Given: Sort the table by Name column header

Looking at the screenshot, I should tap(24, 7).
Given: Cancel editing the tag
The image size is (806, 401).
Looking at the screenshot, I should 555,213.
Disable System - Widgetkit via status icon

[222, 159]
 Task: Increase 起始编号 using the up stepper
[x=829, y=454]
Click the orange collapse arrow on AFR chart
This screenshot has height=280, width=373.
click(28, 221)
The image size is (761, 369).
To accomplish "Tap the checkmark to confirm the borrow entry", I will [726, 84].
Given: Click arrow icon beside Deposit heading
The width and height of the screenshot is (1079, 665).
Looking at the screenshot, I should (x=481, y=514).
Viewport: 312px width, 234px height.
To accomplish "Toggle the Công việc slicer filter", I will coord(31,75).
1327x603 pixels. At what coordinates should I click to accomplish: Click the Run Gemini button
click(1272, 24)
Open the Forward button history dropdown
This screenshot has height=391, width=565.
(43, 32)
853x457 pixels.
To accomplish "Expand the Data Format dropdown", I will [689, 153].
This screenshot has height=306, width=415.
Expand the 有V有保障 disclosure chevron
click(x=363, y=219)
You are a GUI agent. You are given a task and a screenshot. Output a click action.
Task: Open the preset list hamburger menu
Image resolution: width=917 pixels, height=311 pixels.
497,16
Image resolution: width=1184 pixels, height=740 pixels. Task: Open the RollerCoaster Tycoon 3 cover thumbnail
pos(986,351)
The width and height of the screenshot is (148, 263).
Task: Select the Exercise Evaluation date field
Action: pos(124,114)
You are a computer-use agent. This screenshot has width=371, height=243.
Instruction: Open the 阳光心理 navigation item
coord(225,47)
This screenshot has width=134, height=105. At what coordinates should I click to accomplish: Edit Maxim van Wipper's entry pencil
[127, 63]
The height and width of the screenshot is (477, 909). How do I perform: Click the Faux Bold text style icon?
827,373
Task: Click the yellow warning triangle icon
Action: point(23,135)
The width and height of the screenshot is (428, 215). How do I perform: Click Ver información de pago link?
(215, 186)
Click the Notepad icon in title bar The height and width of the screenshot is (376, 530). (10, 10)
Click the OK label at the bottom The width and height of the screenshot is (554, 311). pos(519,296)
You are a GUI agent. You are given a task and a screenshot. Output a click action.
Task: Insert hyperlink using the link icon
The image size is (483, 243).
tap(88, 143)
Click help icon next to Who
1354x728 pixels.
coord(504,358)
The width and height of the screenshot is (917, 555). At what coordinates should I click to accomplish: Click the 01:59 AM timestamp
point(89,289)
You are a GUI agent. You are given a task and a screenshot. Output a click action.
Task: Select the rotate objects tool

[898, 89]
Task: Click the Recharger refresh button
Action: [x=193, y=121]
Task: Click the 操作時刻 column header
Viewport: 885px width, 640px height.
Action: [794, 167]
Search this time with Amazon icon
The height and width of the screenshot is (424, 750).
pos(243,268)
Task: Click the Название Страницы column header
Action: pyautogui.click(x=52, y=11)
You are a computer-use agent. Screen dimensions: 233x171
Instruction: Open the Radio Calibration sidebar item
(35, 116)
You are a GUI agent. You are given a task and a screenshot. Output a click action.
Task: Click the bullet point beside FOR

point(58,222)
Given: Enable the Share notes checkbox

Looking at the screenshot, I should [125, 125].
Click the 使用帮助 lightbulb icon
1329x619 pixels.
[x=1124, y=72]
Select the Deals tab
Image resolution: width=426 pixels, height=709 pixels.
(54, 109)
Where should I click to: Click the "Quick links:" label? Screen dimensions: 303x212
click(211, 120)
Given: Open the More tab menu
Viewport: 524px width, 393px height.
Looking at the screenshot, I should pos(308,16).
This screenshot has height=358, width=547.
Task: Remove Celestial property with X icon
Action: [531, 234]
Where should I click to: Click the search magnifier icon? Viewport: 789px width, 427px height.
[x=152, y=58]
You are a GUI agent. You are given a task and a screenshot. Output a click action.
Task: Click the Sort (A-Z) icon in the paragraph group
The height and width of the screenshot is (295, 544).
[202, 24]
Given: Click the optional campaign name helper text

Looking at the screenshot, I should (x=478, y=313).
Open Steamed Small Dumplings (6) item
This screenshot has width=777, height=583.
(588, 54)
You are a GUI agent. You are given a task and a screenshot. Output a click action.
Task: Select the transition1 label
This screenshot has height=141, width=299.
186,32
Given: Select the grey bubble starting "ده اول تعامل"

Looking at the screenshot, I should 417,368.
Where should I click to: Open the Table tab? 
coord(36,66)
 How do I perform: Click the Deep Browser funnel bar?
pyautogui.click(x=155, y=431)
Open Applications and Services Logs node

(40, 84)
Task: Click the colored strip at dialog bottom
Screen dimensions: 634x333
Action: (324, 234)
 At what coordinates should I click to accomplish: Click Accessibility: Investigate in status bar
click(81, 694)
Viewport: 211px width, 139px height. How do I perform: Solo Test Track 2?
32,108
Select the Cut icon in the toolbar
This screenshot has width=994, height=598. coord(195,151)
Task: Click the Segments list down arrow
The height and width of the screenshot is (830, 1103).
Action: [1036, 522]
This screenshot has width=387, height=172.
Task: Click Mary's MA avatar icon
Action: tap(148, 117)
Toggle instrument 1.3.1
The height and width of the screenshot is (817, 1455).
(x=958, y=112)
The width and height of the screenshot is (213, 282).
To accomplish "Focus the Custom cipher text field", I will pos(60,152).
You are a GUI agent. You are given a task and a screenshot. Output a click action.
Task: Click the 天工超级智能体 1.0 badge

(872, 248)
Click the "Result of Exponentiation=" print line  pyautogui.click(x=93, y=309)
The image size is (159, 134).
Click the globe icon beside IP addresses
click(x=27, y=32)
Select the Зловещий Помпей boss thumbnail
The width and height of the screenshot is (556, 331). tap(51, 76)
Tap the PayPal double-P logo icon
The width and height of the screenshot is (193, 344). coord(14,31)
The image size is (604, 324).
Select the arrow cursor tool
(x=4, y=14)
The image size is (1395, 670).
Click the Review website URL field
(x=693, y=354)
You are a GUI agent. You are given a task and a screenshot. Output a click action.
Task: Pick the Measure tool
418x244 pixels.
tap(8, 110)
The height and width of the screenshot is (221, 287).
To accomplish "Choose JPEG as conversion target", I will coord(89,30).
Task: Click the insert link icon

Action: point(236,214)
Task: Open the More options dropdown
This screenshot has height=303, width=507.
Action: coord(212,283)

### WHAT TO DO
Take from the listing above each line that contains the string "bottom".

### ANSWER SECTION
Click the OK label at the bottom The width and height of the screenshot is (554, 311). pos(519,296)
Task: Click the colored strip at dialog bottom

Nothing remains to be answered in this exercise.